A coffee with Kafka

A few months ago I got in touch with Kafka – the message broker Apache Kafka rather than Franz Kafka the novelist.
Apache Kafka is simply a message broker which claims to be:

  • Fast – Hundreds of MB r/w per second from thousands of clients
  • Scalable
  • Central data backbone – Data streams are partitioned and spread over a cluster of machines
  • Durable – Messages are persisted on disk and replicated within the cluster
  • Fault-tolerance – Cluster-centric design

First cup and sketch

Digging into the documentation was quite straight forward. Even walking through the Quick Start and setting up the first tiny 2 node cluster was possible by just doing what is outlined. But Kafka depends and relies on Apache Zookeeper, so this tool has to be installed first. Besides that, Kafka comes with dozens of parameters to configure dealing with the complexity of a distributed system. A few console-tools exist to administrate Kafka like creating topics as well to produce messages and to consume messages from a topic.
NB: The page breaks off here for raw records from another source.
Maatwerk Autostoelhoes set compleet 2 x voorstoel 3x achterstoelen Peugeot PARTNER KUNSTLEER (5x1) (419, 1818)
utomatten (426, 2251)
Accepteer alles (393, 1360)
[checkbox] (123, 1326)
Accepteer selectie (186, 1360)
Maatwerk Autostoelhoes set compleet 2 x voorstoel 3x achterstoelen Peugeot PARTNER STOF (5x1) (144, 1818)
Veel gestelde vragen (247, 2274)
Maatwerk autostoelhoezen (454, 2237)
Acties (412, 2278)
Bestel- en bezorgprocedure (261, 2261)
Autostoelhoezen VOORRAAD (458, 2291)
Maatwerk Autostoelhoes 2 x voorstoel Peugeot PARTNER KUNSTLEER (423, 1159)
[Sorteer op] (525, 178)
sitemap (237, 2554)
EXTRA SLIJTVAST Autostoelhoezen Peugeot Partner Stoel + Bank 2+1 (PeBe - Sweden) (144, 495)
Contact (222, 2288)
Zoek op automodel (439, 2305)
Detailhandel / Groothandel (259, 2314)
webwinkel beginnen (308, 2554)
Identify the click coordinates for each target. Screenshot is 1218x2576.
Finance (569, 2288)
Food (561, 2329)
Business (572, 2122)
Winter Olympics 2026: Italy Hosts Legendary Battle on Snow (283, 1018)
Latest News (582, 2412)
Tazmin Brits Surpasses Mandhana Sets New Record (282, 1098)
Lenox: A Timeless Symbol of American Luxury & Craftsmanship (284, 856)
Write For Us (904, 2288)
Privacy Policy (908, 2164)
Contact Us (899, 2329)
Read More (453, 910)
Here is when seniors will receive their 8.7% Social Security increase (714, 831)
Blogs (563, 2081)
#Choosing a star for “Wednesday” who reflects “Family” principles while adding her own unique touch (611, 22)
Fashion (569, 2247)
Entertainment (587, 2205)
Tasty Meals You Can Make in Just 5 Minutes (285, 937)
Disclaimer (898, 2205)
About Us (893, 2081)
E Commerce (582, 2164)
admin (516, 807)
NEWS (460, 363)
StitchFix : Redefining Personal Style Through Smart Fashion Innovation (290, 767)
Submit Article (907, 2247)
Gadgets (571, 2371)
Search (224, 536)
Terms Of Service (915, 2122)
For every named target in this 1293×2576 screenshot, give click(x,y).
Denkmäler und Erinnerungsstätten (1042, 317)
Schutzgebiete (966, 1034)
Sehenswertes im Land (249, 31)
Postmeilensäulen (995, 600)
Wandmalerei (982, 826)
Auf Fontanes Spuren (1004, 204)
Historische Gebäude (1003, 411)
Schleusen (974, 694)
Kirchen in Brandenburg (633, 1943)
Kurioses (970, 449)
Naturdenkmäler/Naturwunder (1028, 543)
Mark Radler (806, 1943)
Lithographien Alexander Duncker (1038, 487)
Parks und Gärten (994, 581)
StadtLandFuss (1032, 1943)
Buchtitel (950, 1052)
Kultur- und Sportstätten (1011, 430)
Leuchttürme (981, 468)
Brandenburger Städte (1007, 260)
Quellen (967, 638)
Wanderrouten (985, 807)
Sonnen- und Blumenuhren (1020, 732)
In version 0.8x three APIs are provided to send(produce) and receive(consume) messages from Kafka. One to produce messages and two to consume messages from Kafka. The producer API is quite handy. A Highlevel API provides a simple way to consume massages and hides the complex details, but has limited control. A Simple API provides full control to consume messages, but the integration code works on a low-level. Quite frankly the Simple API should be named „Complex API“. Anyway with version 0.9x a new client API will be shipped which could be easier to use and could work without Zookeeper.

Log centric approach

Due to it’s distributed design and messaging concept, Kafka can be used as a central data log; providing data e.g. user activity on web-pages in realtime to several consumers.
Jay Kreps, one of the founder of Kafka at Linked-In describes this log approach and further fundamental concepts of Kafka in the following book, session and post – so I don’t want to repeat it here.

In the end this approach allows building decoupled systems emerging into an event driven system.


The ecosystem collaborating with Kafka is growing and supporting a couple of scenarios to deal with data, especially big-data in real-time.

Later in the evening Camus stopped by and claimed to be the pipeline between Kafka and Apache Hadoop. Indeed Camus, like Kafka, a project open sourced by Linked-In, can run on a Hadoop cluster. It simply consumes data, out of Kafka topics and pushes it as files, in one folder per topic, into the HDFS.
UPDATE Sept. ’15: Camus is superseded by Gobblin.